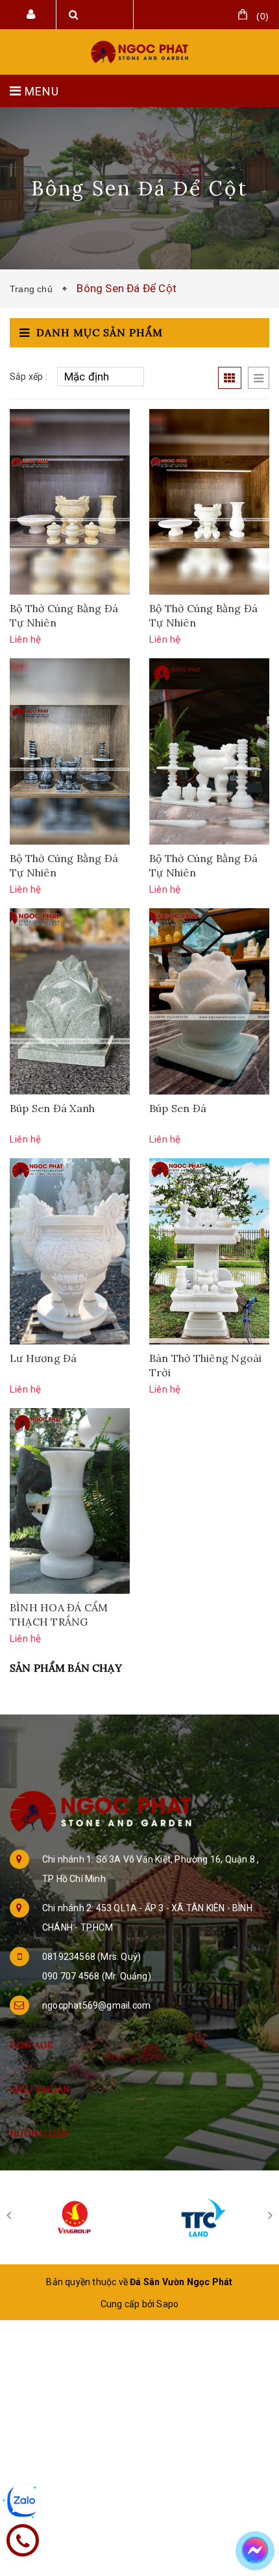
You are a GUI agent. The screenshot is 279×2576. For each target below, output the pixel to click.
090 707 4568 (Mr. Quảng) (96, 1976)
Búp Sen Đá (177, 1108)
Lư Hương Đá (43, 1358)
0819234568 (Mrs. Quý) (91, 1956)
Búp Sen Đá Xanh (52, 1108)
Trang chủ (34, 289)
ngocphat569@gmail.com (96, 2005)
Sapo (167, 2304)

###

• What the task requires: Give the listing above again in its entirety and exactly; do not include the pictures.

• Response area:
You are a GUI agent. The screenshot is 279×2576. For each target below, output the pixel to click.
090 707 4568 (Mr. Quảng) (96, 1976)
Búp Sen Đá (177, 1108)
Lư Hương Đá (43, 1358)
0819234568 (Mrs. Quý) (91, 1956)
Búp Sen Đá Xanh (52, 1108)
Trang chủ (34, 289)
ngocphat569@gmail.com (96, 2005)
Sapo (167, 2304)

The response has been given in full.